>> BEGIN SUPPLIED DATA

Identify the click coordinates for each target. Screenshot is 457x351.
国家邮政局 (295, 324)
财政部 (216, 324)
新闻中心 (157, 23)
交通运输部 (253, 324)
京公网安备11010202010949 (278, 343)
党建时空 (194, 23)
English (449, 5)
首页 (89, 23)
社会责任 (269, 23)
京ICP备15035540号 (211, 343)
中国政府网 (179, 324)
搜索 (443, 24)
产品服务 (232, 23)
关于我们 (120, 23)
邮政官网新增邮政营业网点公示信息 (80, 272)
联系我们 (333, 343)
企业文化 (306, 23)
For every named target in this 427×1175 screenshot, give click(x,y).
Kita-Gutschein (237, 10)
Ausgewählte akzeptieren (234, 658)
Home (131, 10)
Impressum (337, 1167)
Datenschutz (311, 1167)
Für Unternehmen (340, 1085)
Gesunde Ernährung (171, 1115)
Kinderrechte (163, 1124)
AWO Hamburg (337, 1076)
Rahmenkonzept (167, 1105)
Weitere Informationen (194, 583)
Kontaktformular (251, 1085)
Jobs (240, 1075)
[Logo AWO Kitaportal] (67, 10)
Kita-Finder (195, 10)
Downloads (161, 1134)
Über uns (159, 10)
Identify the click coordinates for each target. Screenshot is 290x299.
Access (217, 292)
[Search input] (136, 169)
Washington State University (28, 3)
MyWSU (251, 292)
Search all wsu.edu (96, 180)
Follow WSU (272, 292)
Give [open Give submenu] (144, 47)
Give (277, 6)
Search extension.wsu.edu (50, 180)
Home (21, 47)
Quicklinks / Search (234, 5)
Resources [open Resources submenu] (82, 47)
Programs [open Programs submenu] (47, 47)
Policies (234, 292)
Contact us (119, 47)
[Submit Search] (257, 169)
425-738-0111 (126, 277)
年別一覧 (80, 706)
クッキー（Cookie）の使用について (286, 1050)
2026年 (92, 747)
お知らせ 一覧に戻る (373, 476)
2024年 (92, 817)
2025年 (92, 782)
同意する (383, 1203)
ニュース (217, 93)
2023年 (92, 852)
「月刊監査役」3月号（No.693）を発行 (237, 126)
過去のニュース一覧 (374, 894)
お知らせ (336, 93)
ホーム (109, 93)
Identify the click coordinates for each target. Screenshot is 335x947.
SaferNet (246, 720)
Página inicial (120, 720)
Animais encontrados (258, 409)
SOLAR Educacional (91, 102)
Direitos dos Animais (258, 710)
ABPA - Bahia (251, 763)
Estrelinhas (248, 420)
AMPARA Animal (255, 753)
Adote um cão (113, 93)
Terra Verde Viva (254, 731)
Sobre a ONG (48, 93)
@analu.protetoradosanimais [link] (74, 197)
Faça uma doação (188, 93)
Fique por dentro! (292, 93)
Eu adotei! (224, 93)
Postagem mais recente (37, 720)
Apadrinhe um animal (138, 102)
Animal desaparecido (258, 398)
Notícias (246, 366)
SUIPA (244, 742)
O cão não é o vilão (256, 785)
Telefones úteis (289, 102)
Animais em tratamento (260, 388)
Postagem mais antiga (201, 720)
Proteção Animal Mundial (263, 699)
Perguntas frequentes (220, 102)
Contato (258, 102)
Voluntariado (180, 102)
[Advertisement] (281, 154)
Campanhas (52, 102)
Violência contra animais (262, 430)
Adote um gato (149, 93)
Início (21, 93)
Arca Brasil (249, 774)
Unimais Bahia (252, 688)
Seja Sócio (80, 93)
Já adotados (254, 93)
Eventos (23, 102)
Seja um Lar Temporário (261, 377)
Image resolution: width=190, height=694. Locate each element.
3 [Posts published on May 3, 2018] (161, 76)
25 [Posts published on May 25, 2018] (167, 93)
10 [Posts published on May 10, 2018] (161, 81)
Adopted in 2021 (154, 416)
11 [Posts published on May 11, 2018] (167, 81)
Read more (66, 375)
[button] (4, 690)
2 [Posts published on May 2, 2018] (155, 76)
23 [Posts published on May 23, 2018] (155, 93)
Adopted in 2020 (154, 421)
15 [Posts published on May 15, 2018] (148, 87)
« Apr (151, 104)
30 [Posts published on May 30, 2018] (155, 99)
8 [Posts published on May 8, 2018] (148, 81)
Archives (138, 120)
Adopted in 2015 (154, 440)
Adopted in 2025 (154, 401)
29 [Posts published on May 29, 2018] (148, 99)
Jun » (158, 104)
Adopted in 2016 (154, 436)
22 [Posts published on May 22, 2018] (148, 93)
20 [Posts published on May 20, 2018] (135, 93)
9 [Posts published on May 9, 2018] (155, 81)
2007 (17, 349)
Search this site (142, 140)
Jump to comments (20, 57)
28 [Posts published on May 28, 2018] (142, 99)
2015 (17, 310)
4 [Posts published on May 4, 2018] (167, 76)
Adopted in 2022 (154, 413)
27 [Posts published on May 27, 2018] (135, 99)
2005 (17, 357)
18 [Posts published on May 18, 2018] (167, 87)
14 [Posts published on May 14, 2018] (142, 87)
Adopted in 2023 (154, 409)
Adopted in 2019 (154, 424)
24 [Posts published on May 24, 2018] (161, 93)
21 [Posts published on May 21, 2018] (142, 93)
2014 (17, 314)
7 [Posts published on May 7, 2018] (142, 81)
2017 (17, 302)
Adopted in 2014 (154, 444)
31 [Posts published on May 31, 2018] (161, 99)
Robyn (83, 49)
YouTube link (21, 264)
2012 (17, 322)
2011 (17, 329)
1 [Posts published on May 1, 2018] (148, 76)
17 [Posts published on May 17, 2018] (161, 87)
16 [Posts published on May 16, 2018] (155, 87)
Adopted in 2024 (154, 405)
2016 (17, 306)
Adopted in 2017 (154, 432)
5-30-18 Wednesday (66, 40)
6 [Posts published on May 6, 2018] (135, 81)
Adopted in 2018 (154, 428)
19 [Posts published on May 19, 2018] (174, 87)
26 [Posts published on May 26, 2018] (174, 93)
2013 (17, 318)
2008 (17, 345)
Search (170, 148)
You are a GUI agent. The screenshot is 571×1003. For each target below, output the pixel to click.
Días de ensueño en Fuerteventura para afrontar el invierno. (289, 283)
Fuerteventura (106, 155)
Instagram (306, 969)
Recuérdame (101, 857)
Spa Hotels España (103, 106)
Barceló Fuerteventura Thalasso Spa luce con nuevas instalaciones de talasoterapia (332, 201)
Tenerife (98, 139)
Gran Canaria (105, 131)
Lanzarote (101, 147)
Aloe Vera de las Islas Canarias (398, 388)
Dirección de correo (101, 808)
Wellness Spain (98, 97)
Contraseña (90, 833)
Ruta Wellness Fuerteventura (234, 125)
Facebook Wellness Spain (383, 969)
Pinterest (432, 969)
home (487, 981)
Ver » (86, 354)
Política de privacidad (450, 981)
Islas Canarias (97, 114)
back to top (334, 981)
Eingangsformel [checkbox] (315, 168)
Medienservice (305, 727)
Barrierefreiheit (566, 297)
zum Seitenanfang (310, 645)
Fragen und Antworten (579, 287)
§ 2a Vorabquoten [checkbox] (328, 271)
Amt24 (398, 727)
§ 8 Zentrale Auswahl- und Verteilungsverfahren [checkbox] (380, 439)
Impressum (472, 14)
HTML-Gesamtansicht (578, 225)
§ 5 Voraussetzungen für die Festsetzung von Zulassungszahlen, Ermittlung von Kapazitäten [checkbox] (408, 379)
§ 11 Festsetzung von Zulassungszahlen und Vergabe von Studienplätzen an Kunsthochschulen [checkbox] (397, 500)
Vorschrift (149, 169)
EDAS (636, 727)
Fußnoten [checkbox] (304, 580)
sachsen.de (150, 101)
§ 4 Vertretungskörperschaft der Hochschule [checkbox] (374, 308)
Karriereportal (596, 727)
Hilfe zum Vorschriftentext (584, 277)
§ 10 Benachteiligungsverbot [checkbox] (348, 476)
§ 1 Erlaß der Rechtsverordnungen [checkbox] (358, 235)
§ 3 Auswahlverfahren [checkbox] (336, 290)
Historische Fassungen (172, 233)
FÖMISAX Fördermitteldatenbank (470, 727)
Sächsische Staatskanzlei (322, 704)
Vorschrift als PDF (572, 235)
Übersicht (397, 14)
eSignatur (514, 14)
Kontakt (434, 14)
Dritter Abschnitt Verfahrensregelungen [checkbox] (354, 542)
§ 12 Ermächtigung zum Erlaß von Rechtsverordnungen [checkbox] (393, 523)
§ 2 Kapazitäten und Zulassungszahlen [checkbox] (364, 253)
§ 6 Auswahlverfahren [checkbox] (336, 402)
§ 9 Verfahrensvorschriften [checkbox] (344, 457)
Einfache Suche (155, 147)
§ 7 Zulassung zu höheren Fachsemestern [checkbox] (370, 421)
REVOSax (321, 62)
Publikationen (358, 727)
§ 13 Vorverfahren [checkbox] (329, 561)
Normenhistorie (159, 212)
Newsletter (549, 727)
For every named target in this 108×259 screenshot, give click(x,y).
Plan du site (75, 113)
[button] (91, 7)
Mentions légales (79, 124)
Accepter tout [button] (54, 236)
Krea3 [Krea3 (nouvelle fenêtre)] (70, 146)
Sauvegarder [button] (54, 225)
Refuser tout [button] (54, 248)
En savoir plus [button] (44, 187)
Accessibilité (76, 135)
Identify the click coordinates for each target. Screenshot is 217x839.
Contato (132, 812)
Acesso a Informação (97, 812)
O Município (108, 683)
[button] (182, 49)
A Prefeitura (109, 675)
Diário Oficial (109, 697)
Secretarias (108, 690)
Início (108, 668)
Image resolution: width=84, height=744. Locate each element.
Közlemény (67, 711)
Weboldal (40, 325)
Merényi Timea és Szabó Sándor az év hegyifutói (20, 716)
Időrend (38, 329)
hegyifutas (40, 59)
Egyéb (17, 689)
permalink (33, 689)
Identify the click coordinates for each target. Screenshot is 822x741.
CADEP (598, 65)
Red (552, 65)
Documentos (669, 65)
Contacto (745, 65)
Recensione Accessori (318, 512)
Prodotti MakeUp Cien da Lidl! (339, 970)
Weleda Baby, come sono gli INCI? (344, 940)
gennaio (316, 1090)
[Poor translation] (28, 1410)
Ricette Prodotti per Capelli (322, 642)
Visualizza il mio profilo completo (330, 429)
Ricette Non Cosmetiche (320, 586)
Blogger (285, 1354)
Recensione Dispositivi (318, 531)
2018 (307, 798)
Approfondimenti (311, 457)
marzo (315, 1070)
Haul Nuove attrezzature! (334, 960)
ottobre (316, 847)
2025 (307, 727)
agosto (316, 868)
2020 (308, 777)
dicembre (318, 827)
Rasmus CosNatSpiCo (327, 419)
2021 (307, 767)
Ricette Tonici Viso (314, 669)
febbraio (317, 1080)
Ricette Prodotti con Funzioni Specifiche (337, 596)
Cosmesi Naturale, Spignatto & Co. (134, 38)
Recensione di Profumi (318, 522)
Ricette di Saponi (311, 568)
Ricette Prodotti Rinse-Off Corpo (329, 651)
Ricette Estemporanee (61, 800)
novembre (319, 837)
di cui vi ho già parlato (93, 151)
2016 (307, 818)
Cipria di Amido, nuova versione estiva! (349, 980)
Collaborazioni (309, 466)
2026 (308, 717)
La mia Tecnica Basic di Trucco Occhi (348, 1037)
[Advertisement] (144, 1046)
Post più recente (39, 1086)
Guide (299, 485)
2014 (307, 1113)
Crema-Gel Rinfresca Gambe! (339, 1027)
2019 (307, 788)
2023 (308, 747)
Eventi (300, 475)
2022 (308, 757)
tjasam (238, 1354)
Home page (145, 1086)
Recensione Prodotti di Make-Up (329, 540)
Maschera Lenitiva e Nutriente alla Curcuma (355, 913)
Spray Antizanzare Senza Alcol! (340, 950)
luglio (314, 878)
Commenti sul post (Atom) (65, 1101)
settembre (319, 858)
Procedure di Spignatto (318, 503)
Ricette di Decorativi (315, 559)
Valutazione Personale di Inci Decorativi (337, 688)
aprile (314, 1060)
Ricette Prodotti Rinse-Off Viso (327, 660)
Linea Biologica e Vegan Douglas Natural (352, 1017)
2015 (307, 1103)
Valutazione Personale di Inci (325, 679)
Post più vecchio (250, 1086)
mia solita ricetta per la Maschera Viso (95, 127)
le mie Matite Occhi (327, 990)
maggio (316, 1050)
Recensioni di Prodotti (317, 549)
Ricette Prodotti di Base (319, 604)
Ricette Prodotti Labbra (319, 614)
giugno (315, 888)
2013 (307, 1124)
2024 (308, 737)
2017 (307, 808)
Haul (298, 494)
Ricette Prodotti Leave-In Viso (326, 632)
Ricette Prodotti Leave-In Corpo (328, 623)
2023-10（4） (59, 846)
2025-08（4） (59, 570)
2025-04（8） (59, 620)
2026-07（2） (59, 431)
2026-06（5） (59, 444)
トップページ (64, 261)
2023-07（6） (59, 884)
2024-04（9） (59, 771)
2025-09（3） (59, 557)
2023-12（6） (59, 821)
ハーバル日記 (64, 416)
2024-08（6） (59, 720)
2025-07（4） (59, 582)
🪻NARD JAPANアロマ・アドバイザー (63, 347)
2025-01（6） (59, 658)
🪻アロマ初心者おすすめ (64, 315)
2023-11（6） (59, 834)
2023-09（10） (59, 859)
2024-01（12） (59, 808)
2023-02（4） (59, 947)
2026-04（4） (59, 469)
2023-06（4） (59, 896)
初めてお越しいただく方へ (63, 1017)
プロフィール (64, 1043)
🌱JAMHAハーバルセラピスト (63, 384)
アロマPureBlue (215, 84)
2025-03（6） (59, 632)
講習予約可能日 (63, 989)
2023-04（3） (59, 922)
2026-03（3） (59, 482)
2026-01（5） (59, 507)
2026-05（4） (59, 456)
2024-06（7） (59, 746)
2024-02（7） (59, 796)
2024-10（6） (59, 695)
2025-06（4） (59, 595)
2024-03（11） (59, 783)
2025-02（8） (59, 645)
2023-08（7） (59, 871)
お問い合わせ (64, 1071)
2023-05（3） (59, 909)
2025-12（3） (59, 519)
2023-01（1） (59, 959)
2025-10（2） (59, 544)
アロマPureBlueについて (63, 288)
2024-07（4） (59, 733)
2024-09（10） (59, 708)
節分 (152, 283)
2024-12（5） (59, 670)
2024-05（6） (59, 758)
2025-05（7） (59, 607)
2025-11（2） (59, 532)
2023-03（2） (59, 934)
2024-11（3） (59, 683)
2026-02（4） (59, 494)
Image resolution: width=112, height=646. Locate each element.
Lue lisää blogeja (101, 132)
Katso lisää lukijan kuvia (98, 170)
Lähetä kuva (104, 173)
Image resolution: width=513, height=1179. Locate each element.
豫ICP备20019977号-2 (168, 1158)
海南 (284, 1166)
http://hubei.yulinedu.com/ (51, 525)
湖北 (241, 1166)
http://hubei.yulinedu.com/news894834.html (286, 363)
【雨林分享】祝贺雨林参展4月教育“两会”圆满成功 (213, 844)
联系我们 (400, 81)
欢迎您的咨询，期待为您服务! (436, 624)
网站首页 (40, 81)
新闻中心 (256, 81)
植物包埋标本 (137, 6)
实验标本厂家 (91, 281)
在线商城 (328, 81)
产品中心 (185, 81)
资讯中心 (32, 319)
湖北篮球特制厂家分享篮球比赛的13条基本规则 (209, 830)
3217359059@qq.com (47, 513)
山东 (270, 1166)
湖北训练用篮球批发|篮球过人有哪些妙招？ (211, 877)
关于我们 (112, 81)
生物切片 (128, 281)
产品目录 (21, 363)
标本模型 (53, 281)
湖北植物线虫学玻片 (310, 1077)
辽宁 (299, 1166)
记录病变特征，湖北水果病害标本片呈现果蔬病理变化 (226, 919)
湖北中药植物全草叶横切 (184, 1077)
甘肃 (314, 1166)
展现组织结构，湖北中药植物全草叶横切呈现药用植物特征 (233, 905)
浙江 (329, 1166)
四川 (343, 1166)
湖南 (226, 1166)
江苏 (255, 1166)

>> END SUPPLIED DATA

-- THE REQUEST --
Copy out again everything in the listing from the line containing "Recensione Prodotti di Make-Up (329, 540)" down to the line containing "Lähetä kuva (104, 173)", including both of those lines.

-- COMPLETED TASK --
Recensione Prodotti di Make-Up (329, 540)
Maschera Lenitiva e Nutriente alla Curcuma (355, 913)
Spray Antizanzare Senza Alcol! (340, 950)
luglio (314, 878)
Commenti sul post (Atom) (65, 1101)
settembre (319, 858)
Procedure di Spignatto (318, 503)
Ricette di Decorativi (315, 559)
Valutazione Personale di Inci Decorativi (337, 688)
aprile (314, 1060)
Ricette Prodotti Rinse-Off Viso (327, 660)
Linea Biologica e Vegan Douglas Natural (352, 1017)
2015 (307, 1103)
Valutazione Personale di Inci (325, 679)
Post più vecchio (250, 1086)
mia solita ricetta per la Maschera Viso (95, 127)
le mie Matite Occhi (327, 990)
maggio (316, 1050)
Recensioni di Prodotti (317, 549)
Ricette Prodotti di Base (319, 604)
Ricette Prodotti Labbra (319, 614)
giugno (315, 888)
2013 (307, 1124)
2024 (308, 737)
2017 (307, 808)
Haul (298, 494)
Ricette Prodotti Leave-In Viso (326, 632)
Ricette Prodotti Leave-In Corpo (328, 623)
2023-10（4） (59, 846)
2025-08（4） (59, 570)
2025-04（8） (59, 620)
2026-07（2） (59, 431)
2026-06（5） (59, 444)
トップページ (64, 261)
2023-07（6） (59, 884)
2024-04（9） (59, 771)
2025-09（3） (59, 557)
2023-12（6） (59, 821)
ハーバル日記 (64, 416)
2024-08（6） (59, 720)
2025-07（4） (59, 582)
🪻NARD JAPANアロマ・アドバイザー (63, 347)
2025-01（6） (59, 658)
🪻アロマ初心者おすすめ (64, 315)
2023-11（6） (59, 834)
2023-09（10） (59, 859)
2024-01（12） (59, 808)
2023-02（4） (59, 947)
2026-04（4） (59, 469)
2023-06（4） (59, 896)
初めてお越しいただく方へ (63, 1017)
プロフィール (64, 1043)
🌱JAMHAハーバルセラピスト (63, 384)
アロマPureBlue (215, 84)
2025-03（6） (59, 632)
講習予約可能日 (63, 989)
2023-04（3） (59, 922)
2026-03（3） (59, 482)
2026-01（5） (59, 507)
2026-05（4） (59, 456)
2024-06（7） (59, 746)
2024-02（7） (59, 796)
2024-10（6） (59, 695)
2025-06（4） (59, 595)
2024-03（11） (59, 783)
2025-02（8） (59, 645)
2023-08（7） (59, 871)
お問い合わせ (64, 1071)
2023-05（3） (59, 909)
2025-12（3） (59, 519)
2023-01（1） (59, 959)
2025-10（2） (59, 544)
アロマPureBlueについて (63, 288)
2024-07（4） (59, 733)
2024-09（10） (59, 708)
節分 (152, 283)
2024-12（5） (59, 670)
2024-05（6） (59, 758)
2025-05（7） (59, 607)
2025-11（2） (59, 532)
2023-03（2） (59, 934)
2024-11（3） (59, 683)
2026-02（4） (59, 494)
Image resolution: width=112, height=646. Locate each element.
Lue lisää blogeja (101, 132)
Katso lisää lukijan kuvia (98, 170)
Lähetä kuva (104, 173)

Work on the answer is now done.